Is it possible to solve $i^2+i+1\equiv 0\pmod{2^p-1}$ in general?

Question

While looking at the Mersenne numbers (for prime $p$, the number $2^p-1$), I noticed that only certain of them had any solution to the modular equation $i^2+i+1\equiv 0\pmod{2^p-1}$, e.g., $p=3,5,7,13,17,19,31,37,...$ but not $p=11,23,29,...$.

I have gotten as far as realizing that if $k$ is a solution then so is $-k-1$.

Questions:

• Is it possible to solve this modular equation (assuming there is a solution) in general given these restrictions?
• Suppose that for a given $p$ there is a solution $k$ such that $k^2+k+1\equiv 0\pmod{2^p-1}$; then $k\cdot(k+1)\equiv -1\pmod{2^p-1}$. Then (as noted in a comment) $k^3\equiv -(k+1)^3\equiv 1\pmod{2^p-1}$. Is it possible to conclusively prove whether $k$ or $k+1$ is a quadratic non-residue from this information?

Answer 1

Hint $\ $ If the quadratic is solvable then its discriminant $\,-3\,$ is a square mod $\,n = 2^p-1,\,$ so it remains a square mod each prime $\,q\mid n.\,$ But $\,-3\,$ is a square mod prime $q\iff q=1\pmod 3.\,$ Now, notice that the cases that you list having no roots all have prime factors $\ q = -1 \pmod 3,\,$ namely $2^{11}-1 = 23\cdot 89,\,\ 2^{23}-1 = 47\cdot 178481,\ldots$

Answer 2

Just as an alternate view of the particular solutions to this modular equation, if $$k^2+k+1\equiv 0\pmod q$$ then $$k^2\equiv -k-1\pmod q$$ so that solution is a quadratic residue $\mod q.$ Taking note of the comments, we have $$(k^2+k+1)(k-1)=k^3-1\implies k^3\equiv 1\pmod q$$ Since we also have $$k(k+1)\equiv -1\pmod q$$ then $$k^3(k+1)^3\equiv -1\pmod q$$ or $k^3\equiv -(k+1)^3\pmod q.$ Multiplying both sides by $k$ yields $$k^4\equiv k\equiv -k\cdot (k+1)\cdot(k+1)^2\equiv (k+1)^2\pmod q$$ thus showing that $k$ is also a quadratic residue.
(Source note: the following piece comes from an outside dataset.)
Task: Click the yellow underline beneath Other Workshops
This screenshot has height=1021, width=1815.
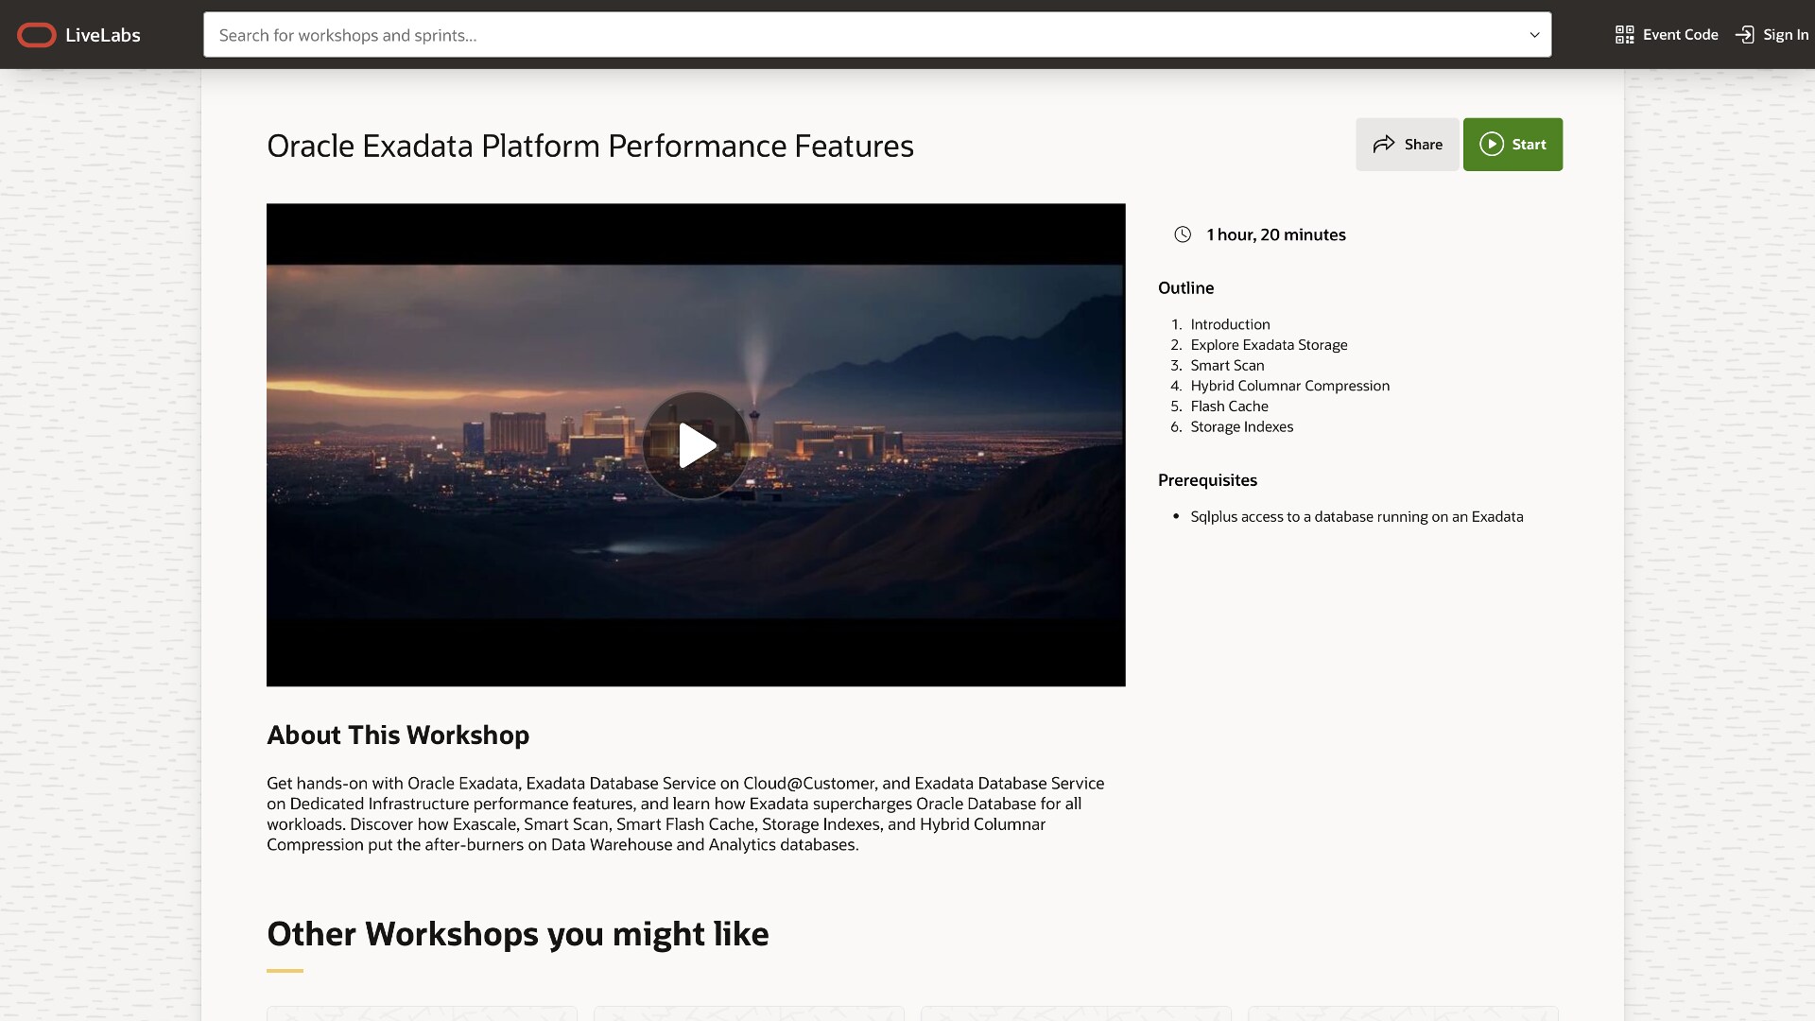Action: click(285, 970)
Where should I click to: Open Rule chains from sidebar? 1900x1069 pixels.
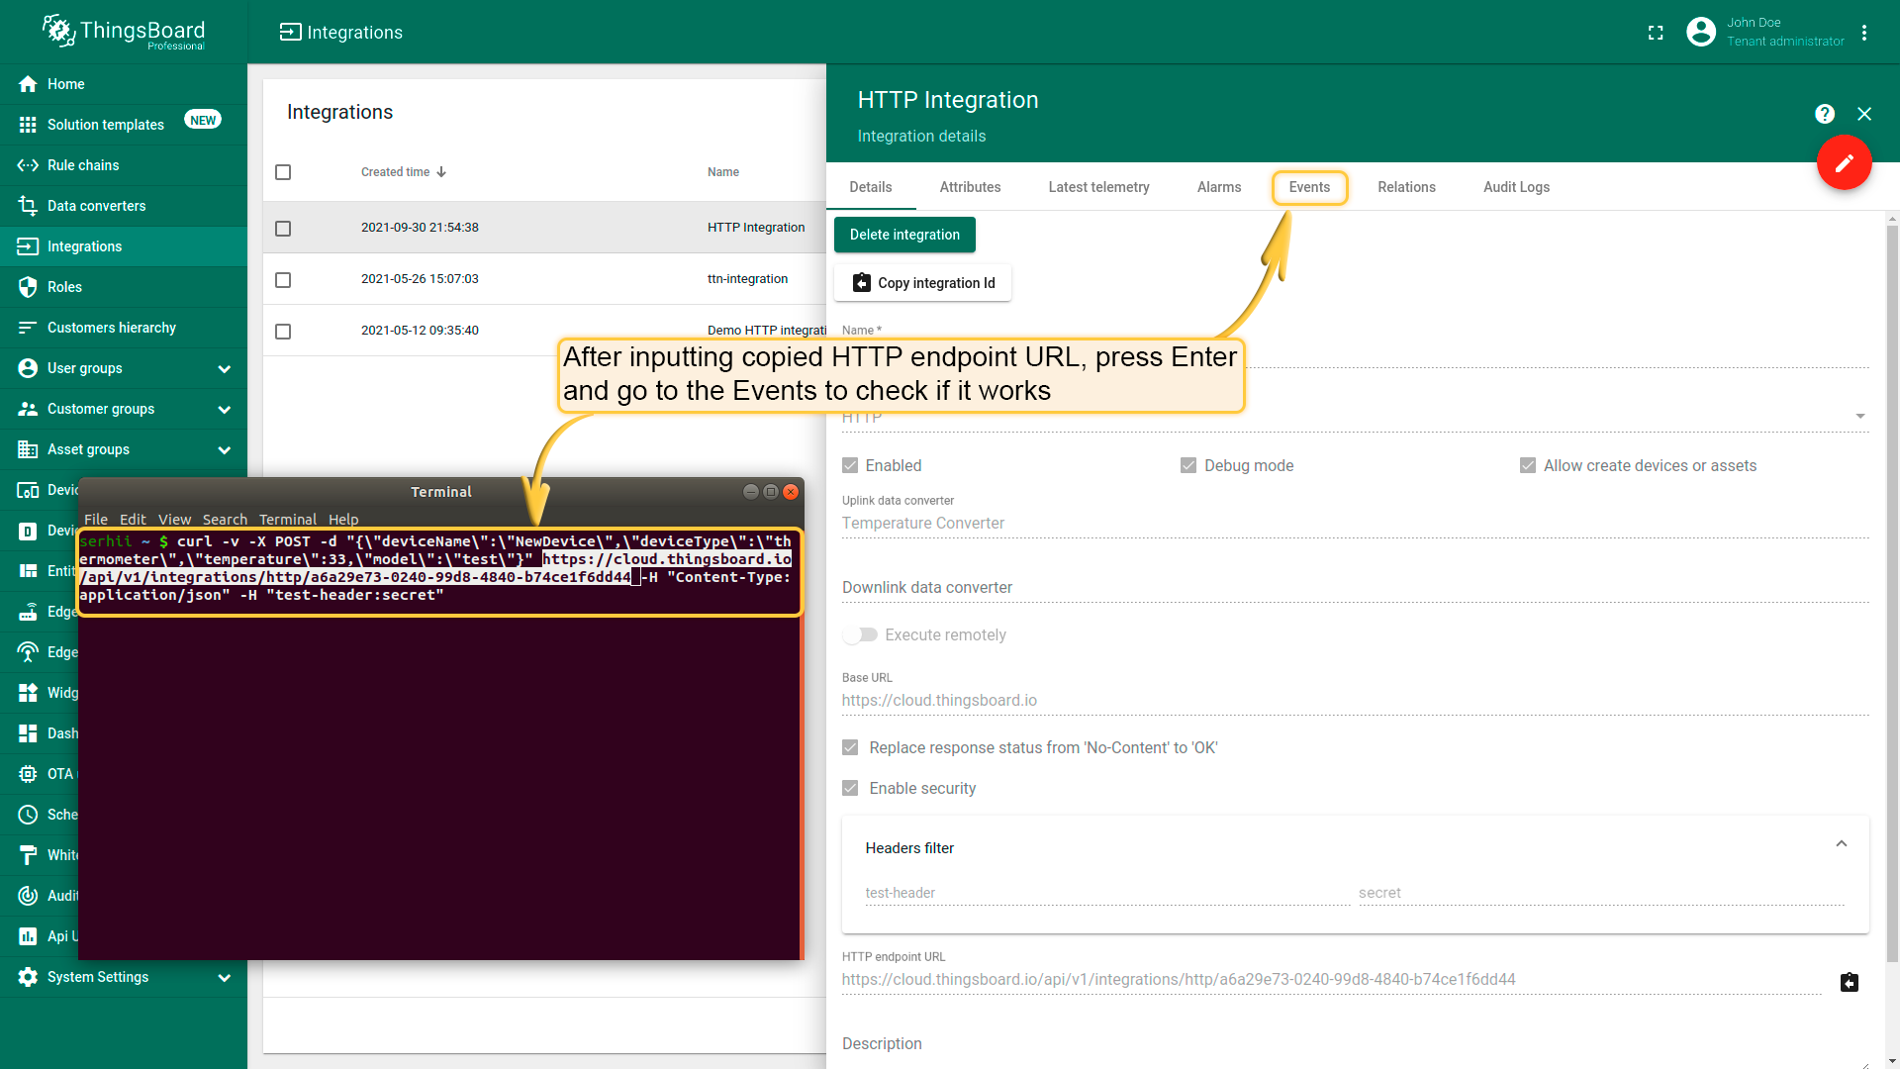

Based on this success, consider whether $\exists m:m^2\equiv k+1\pmod q$ or $\exists n:n^2\equiv -k\pmod q.$ In the first case, note that $$m^2\equiv k+1\implies (k+1)^2m^2\equiv (k+1)^3\equiv -1\pmod q$$ and in the second case note that $$n^2\equiv -k\implies k^2n^2\equiv -k^3\equiv -1\pmod q$$ so the quadratic residue status of $k+1$ and $-k$ is the same as that of $-1.$ The real modulus is $2^p-1$ which is of the form $4s+3,$ which does not have $-1$ as a quadratic residue.

Taking this one step further (and using the solution $m^2\equiv -3\pmod q$ mentioned in the comments and the other answer), we have Lagrange's formula for the value of $m$ for $m^2=(2i+1)^2\equiv -3\pmod {2^p-1}$ which is $m\equiv \pm (-3)^{2^p-1+1\over 4}=\pm 3^{2^{p-2}}$. This is also obvious since $3$ is a quadratic non-residue $\pmod {2^p-1}$ and thus $3^{2^{p-1}-1}\equiv -1\pmod {2^p-1}$. Now we have that $i=2^{-1}\cdot(\pm 3^{2^{p-2}}-1)$.

The futility of attempting to use the solutions of $i^2+i+1\equiv 0\pmod{2^p-1}$ to reduce the computing time required for $3^{2^{p-1}-1}\pmod{2^p-1}$ is now readily apparent.